Aparat yang mengenakan seragam serba hitam lengkap dengan senjata laras panjang terlihat mengawal dua alat berat jenis excavator yang pagi itu terlihat mulai bekerja di sekitar lokasi mata air Aerujang.
Kehadiran aparat bersenjata di lokasi mata air Aerujang dibenarkan salah satu personil Aliansi Pedia Mata Air Aerujang, Wesly Tamasiro.

Wesly mengatakan, dua unit alat berat sementara bekerja membuka timbunan tanah yang selama ini menjadi tanggul menampung aliran air dari mata air Aerujang.
“Di lokasi ada beberapa aparat dengan senjata lengkap mengawal dua alat berat yang sementara bekerja,” kata Wesly.
Selain itu kata dia, masyarakat juga sudah mulai berkumpul di lokasi untuk menjaga jangan sampai kedua alat berat itu mendekati mata air Aerujang.

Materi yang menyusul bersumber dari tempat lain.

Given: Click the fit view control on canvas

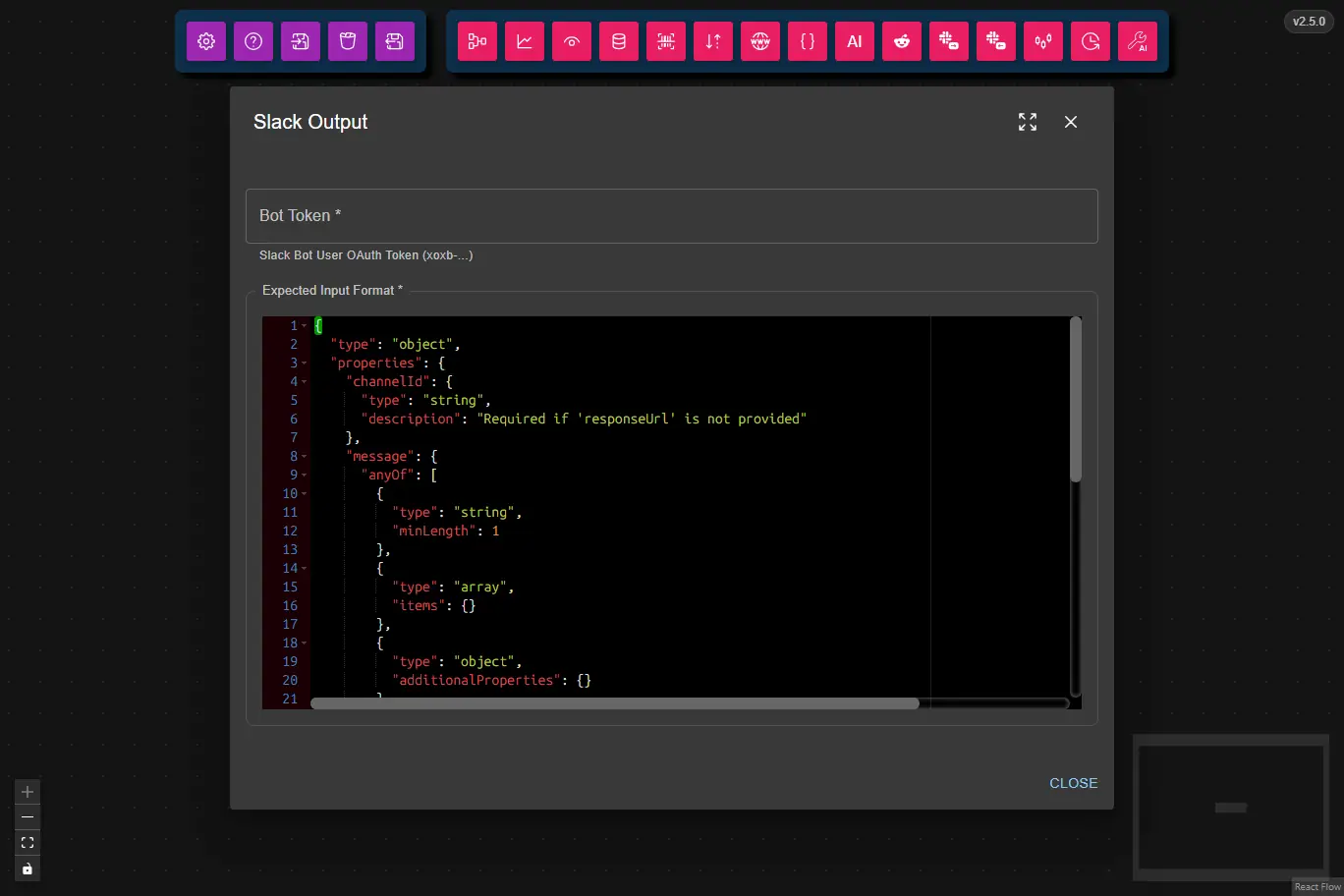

“Kapolsek Ranowulu dan pihak tol Manado-Bitung juga sudah ada di lokasi bersama puluhan Aliansi Peduli Mata Air Aerujang,” katanya.
Sementara itu, warga yang tergabung dalam Aliansi Peduli Mata Air Aerujang menuntut agar pembangunan tol Manado-Bitung digeser tak melintasi mata air Aerjuang karena akan berdampak pada mata air.
Aksi penolakan itu mendapat dukungan dari Menteri PUPR, Basoeki Hadimoeljono yang sudah meninjau langsung lokasi mata air Aerujang dan merekomendasikan tol digeser, namun sayang rekomendasi itu dikangkangi pihak pengerja tol.